Dengan hasil-hasil tersebut, klasemen Liga Inggris kini menunjukkan persaingan yang semakin mengerucut pada Arsenal dan Manchester City di posisi dua teratas. Keberhasilan Crystal Palace memutus tren negatif 12 laga tanpa kemenangan juga menjadi sorotan tersendiri, membawa mereka naik ke peringkat 12 dengan 32 poin. Namun, fokus utama seluruh pecinta sepak bola dunia dipastikan tertuju pada bagaimana Arsenal merespons ancaman terbuka dari Pep Guardiola dalam pekan-pekan mendatang, di mana setiap pertandingan kini memiliki bobot layaknya sebuah partai final bagi kedua kandidat juara tersebut.

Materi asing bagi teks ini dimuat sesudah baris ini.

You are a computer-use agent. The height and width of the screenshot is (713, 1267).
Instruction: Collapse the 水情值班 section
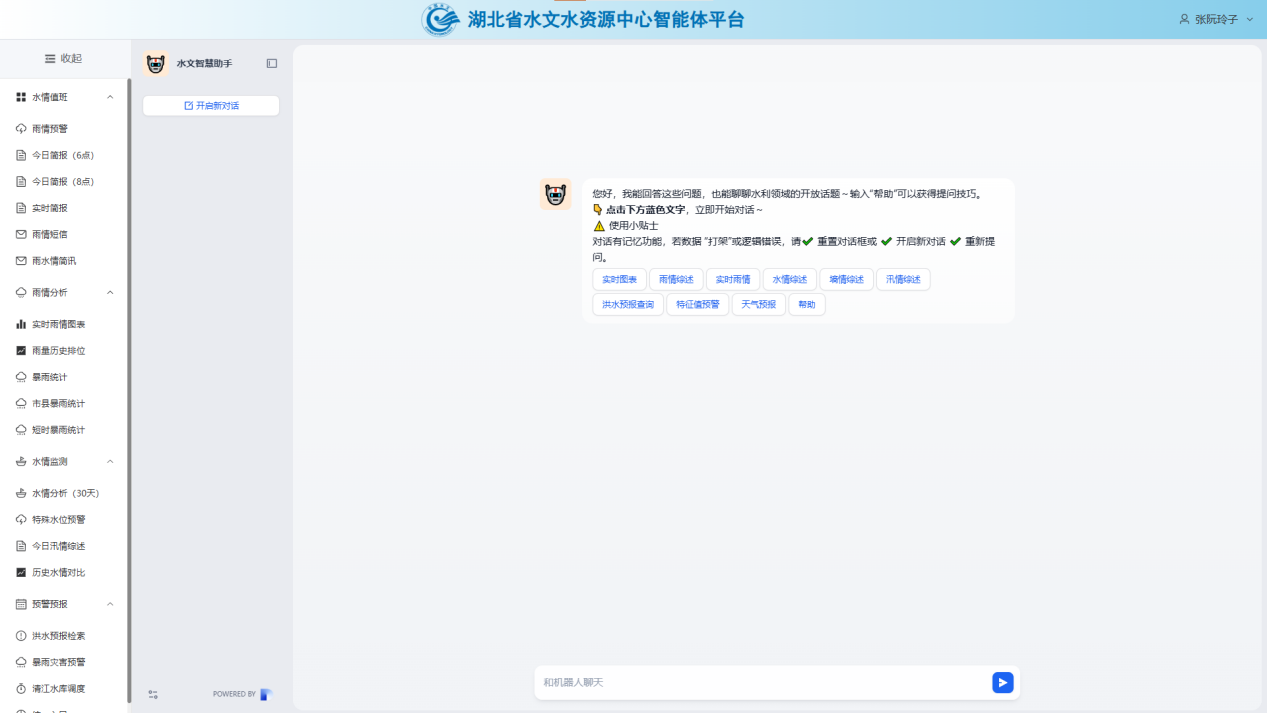tap(109, 96)
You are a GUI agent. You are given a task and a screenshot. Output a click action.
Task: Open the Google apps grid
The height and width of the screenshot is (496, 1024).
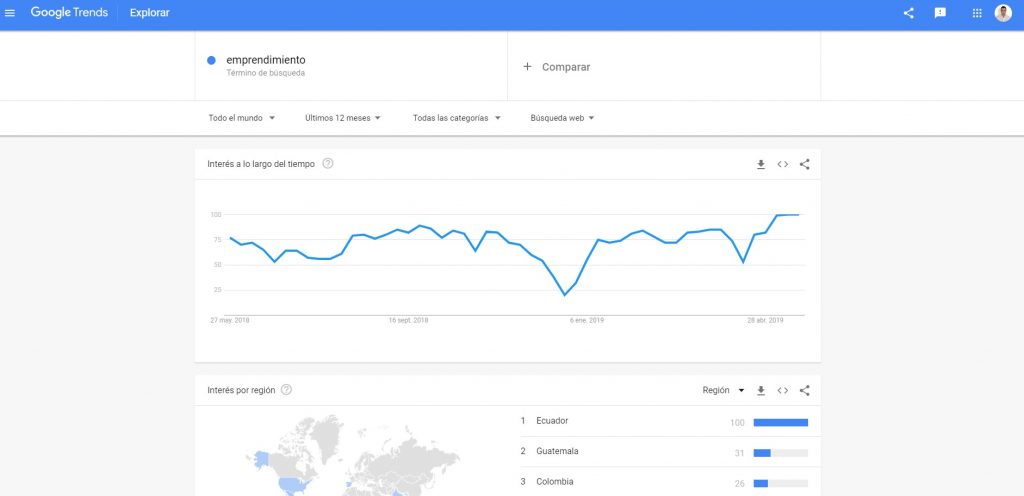tap(977, 13)
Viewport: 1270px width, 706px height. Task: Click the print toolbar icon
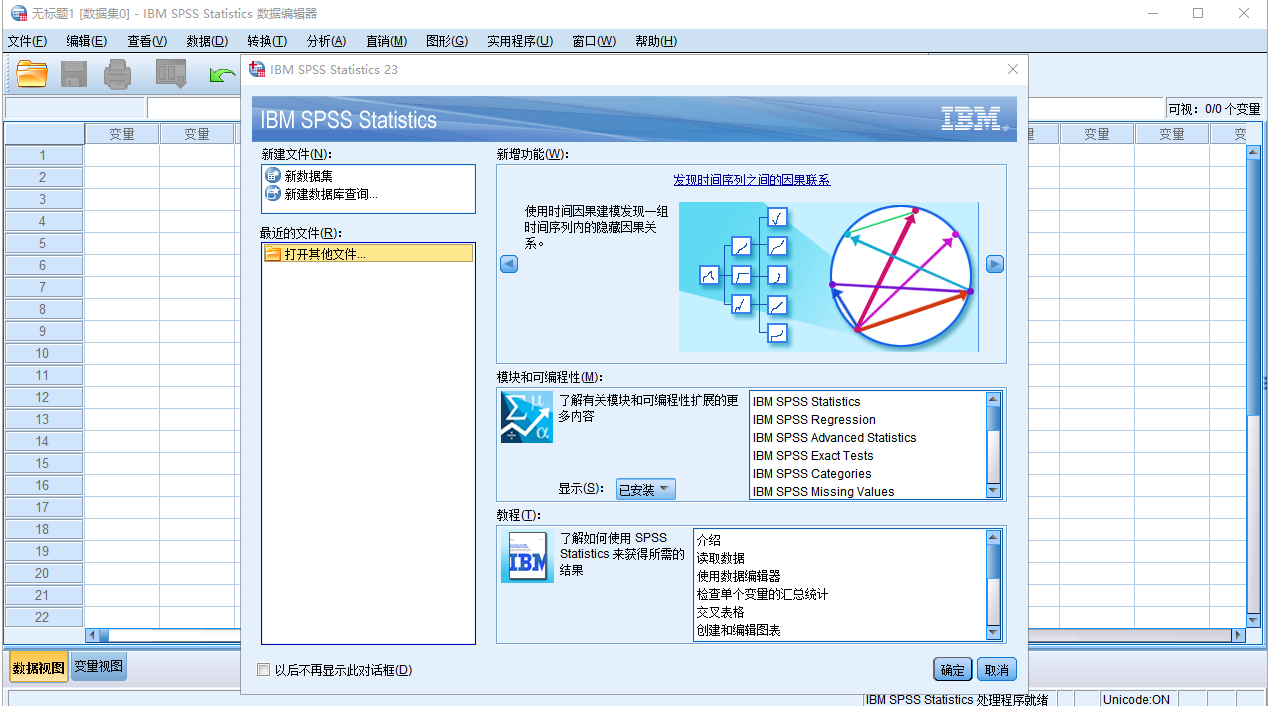click(x=118, y=74)
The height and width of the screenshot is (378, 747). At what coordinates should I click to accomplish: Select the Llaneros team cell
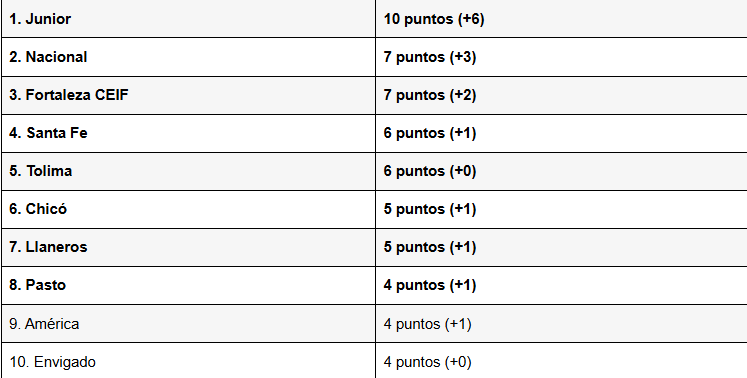(189, 247)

| Posisi | Klub | Main | Poin | Selisih Gol |
|---|---|---|---|---|
| 1 | Arsenal | 25 | 61 | +35 |
| 2 | Manchester City | 25 | 55 | +28 |
| 3 | Chelsea | 25 | 49 | +15 |
| 4 | Manchester United | 25 | 47 | +12 |
Kesimpulan dari pekan ini adalah bahwa perburuan gelar juara Liga Inggris masih sangat terbuka lebar. Manchester City telah membuktikan bahwa mereka memiliki mentalitas untuk bangkit dari situasi sulit, sementara Pep Guardiola telah menebar perang urat saraf yang bisa mempengaruhi performa Arsenal. Dengan kembalinya para pemain kunci dari ruang perawatan, Manchester City siap melakukan sprint terakhir untuk menyalip rival mereka. Di sisi lain, Arsenal harus mampu menjaga konsistensi mereka jika tidak ingin trofi yang sudah di depan mata kembali direbut oleh kekuatan dominan dari Manchester tersebut.